Given text:
Anthropomorphism, the attribution of human traits, emotions, or intentions to non-human animals, most commonly to mammals, is an important part of the way that people relate to mammals. Attitudes and behaviour to animals ranges from cruel to sentimental.

=== In popular culture and the arts ===

In literature, fables such as those of Aesop have been told to teach wisdom through intentional fictions about characters such as apes, asses, bears, cats, sheep, deer, dogs, foxes, hares, horses, lions, and mice. Anthropomorphic children's literature became popular from the nineteenth century with works such as Lewis Carroll's 1865 Alice's Adventures in Wonderland and Rudyard Kipling's 1894 The Jungle Book. In the twentieth century, many of the most popular works for children have anthropomorphic characters, including Beatrix Potter's 1901The Tale of Peter Rabbit, Kenneth Grahame's 1908 The Wind in the Willows, and C. S. Lewis's The Lion, the Witch, and the Wardrobe in all of which the animals, mainly mammals, wear human clothes and have human attributes of character.

===In science===
Anthropomorphic language, implying the existence of intentions and emotions in animals, was deprecated for most of the 20th century, as indicating a lack of scientific objectivity. In 1927 Ivan Pavlov wrote that animals should be considered "without any need to resort to fantastic speculations as to the existence of any possible subjective states". In 1987 The Oxford Companion to Animal Behaviour still advised that "one is well advised to study the behaviour rather than attempting to get at any underlying emotion". Charles Darwin however had accepted the idea of emotion in animals, writing his 1872 book The Expression of the Emotions in Man and Animals on the subject. Darwin believed that mammals had social, mental and moral lives. In The Descent of Man (1871), he wrote: "There is no fundamental difference between man and the higher mammals in their mental faculties."

Data:
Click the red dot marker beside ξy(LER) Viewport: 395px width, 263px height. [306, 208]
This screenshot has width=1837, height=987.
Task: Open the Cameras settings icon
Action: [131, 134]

Instructions:
**a)** According to the passage on anthropomorphism, in what year did Ivan Pavlov write that animals should be considered without resorting to speculation about subjective states?
**b)** Copy the passage on anthropomorphism from "Anthropomorphism, the attribution" to "cruel to sentimental.", swapping "sentimental" for "affectionate".

Exercise results:
**a)** 1927

**b)**
Anthropomorphism, the attribution of human traits, emotions, or intentions to non-human animals, most commonly to mammals, is an important part of the way that people relate to mammals. Attitudes and behaviour to animals ranges from cruel to affectionate.